Ce récit est tiré du livre du Dr Roger Woolger «Other lives» (p. 303, de la version originale). Au départ, il devait paraître au chapitre 4 «The Moment of Death», qui résume ce que les thérapeutes ont découvert au sujet des guérisons psychologiques et physiques complexes consécutives à la thérapie de régression.

Ce cas dépasse la guérison psychologique : il nous donne une magnifique leçon spirituelle. C’est un exemple des infinies manières dont l’âme apprend à se connaître. Car chacune des innombrables morts que les êtres humains expérimentent peut être une occasion de s’ouvrir à la grâce et à l’illumination.

-------
Sherry était une belle jeune femme qui souffrait de dépression et d’une pauvre estime de soi. «Je ne veux pas être ici, c’est sans espoir», disait-elle. Ses relations tournaient toujours mal. Elle avait l’impression d’être damnée et se sentait seule. Par ailleurs, elle attendait une sorte d'expérience religieuse qu’elle n’avait jamais eue.

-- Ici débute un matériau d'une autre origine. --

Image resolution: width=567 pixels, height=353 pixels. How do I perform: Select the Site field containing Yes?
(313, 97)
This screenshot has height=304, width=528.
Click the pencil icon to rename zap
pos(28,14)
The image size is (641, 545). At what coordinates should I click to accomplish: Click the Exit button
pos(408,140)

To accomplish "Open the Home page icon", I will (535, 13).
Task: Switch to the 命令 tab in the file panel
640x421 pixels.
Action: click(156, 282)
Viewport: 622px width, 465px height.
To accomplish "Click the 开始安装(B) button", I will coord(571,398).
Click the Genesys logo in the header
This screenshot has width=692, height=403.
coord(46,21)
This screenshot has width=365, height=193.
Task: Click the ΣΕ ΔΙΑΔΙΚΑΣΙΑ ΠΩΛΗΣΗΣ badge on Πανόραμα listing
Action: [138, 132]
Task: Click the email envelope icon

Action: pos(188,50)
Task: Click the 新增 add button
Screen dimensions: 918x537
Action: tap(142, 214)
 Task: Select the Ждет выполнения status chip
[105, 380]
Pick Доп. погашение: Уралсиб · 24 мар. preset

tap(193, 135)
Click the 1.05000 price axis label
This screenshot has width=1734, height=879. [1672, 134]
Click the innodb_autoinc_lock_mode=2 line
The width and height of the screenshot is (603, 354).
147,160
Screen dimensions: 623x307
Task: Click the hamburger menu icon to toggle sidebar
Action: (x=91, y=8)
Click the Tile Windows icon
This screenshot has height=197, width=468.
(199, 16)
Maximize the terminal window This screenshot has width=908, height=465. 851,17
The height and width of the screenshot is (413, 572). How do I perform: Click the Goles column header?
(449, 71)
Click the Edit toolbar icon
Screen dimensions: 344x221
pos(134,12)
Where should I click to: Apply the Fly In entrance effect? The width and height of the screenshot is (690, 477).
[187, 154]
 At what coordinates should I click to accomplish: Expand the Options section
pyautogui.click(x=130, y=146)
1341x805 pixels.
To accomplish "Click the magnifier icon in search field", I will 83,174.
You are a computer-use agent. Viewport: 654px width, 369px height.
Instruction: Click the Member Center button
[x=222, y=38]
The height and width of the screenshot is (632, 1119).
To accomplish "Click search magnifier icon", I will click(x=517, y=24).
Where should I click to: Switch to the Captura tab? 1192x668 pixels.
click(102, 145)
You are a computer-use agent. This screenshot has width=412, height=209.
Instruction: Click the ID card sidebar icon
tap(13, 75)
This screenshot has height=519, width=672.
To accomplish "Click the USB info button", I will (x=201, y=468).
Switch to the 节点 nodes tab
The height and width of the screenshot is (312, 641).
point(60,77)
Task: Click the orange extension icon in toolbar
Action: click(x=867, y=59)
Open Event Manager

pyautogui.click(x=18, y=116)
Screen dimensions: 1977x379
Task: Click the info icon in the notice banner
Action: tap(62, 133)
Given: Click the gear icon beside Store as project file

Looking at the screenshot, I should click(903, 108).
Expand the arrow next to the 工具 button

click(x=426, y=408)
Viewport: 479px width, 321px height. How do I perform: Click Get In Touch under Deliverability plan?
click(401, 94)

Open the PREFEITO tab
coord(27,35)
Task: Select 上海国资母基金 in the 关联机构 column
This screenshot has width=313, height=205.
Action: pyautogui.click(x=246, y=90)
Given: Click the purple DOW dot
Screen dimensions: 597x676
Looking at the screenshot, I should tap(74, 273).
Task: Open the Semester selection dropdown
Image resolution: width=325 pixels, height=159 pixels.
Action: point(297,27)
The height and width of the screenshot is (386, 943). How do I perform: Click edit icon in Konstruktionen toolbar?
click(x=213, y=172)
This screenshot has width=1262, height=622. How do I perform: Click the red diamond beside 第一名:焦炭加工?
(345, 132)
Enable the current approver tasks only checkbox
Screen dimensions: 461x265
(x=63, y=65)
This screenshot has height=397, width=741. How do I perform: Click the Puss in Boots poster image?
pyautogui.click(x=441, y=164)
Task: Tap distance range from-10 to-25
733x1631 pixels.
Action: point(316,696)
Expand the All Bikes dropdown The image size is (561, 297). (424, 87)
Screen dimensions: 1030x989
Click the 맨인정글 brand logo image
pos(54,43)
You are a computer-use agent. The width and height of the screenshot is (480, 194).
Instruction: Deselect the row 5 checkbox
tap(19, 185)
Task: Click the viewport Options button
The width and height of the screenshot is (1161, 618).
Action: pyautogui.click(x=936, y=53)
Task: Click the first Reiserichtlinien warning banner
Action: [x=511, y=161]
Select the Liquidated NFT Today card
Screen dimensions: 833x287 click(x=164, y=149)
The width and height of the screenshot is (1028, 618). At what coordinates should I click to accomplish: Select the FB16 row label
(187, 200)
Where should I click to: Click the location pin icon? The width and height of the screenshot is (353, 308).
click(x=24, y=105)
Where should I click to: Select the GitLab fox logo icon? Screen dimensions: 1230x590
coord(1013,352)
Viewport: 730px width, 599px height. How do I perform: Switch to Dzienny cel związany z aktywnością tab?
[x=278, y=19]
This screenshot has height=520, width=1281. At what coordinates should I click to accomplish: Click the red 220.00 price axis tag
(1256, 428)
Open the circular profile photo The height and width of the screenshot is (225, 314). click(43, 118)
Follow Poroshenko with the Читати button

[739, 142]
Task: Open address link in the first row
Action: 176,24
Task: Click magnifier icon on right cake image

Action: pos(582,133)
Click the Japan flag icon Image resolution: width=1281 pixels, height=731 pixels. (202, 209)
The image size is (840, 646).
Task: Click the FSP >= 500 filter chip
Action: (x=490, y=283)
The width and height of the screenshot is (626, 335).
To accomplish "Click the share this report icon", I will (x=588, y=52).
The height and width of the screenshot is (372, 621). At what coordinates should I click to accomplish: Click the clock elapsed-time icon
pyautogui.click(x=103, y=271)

La plupart des vies qu’elle a retrouvées avaient le même thème : victimisation, abandon et solitude. Mais parmi celles-ci, une vie de moine et une vie de religieuse qui reflétaient sa quête religieuse. C’est dans ce contexte qu’a émergé cet éveil religieux pendant une session. Sherry était soldat à Rome au temps où les premiers chrétiens étaient persécutés et tués par décret de l’empereur Dèce.

Récit :
«C’est l’armée. Vous obéissez aux ordres. Sinon, vous vous faites tuer. Je m’occupe d’une section des galeries souterraines du Colisée. Ceux qui ne vénèrent pas César sont amenés ici pour être tués par les fauves ou les gladiateurs. Des bains de sang. Ils sont tous tués : femmes, enfants, tous y passent. Mais ce sont des gens étonnants. Je ne peux m’empêcher d’être renversé par leur courage et leur patience… Je marche dans un corridor de la prison. Il y a une femme qui chante. J’entends un lion rugir en arrière-plan. Cette femme a été isolée pour une raison quelconque. Elle est très belle. Je lui demande si elle veut changer d’idée. Elle me regarde intensément, droit dans les yeux en disant : «Toi, veux-tu changer d’idée?» J’ignore la question et je lui dis que je peux l’aider à sortir d’ici si elle le veut.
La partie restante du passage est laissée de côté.